La commune vient de lancer un marché public pour restaurer cet ensemble. Les offres sont attendues jusqu’au 12 juin 2026 à midi. Le dossier est divisé en deux lots, l’un pour le retable, l’autre pour la peinture murale. La formulation du marché place clairement l’opération du côté de la conservation-restauration, pas d’un simple rafraîchissement intérieur.
L’indice le plus parlant se trouve dans les critères de choix : la méthodologie d’intervention compte pour 60 % de la note, contre 40 % pour le coût. Pour être retenu, il ne suffira donc pas de proposer un prix. Il faudra expliquer comment intervenir sur le bois, les décors, les surfaces peintes, l’accès au chœur et l’enchaînement des gestes.
À l’échelle d’une commune d’un peu plus de 400 habitants, ce type de patrimoine se restaure rarement d’un seul mouvement. La Fondation du patrimoine signale, pour Saint-Martin, des boiseries attaquées par des insectes xylophages, des fissures et des traces d’humidité. Le chantier avance donc par phases, par diagnostics, par marchés successifs. C’est souvent ainsi que les églises communales tiennent debout : une pièce après l’autre, un lot après l’autre.
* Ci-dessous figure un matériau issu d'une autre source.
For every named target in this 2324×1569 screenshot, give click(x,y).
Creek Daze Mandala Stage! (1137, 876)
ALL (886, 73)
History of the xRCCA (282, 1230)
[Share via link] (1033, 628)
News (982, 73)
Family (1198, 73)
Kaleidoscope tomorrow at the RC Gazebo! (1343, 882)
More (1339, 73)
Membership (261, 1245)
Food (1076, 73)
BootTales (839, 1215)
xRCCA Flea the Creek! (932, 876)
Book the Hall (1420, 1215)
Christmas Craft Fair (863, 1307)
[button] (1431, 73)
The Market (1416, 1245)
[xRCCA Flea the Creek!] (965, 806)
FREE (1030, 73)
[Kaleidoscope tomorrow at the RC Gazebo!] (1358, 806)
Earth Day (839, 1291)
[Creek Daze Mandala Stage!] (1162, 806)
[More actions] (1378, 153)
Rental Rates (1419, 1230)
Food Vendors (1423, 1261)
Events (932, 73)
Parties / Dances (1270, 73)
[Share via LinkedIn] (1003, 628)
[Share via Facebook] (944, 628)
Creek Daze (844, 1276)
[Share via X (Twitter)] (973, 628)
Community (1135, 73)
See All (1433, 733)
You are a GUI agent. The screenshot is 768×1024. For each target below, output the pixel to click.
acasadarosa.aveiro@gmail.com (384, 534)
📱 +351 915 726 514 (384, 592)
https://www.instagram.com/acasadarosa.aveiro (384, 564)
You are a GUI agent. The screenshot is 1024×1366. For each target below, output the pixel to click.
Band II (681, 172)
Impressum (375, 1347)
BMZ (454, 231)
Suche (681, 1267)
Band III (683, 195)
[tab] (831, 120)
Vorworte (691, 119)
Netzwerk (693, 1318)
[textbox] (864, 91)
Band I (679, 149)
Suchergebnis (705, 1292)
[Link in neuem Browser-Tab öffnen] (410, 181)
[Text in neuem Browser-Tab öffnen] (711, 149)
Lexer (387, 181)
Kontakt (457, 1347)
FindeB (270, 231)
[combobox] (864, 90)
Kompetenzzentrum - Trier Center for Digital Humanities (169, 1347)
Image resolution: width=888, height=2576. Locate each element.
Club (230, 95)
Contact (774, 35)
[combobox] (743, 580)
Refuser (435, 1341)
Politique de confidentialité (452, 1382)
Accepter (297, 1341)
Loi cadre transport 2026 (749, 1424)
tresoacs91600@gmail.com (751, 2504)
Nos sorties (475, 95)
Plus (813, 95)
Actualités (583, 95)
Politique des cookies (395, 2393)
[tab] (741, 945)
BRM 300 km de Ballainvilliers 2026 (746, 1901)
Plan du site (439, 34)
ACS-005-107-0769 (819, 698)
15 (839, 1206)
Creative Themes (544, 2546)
Le marché lancé à Mareil-le-Guyon ramène cette responsabilité à un endroit très concret : le chœur. Si la consultation aboutit, le retable et la peinture murale ne seront pas seulement “remis propres”. Ils devront redevenir lisibles sans perdre ce qui fait leur âge. Dans une petite église, c’est déjà beaucoup de travail pour quelques mètres carrés.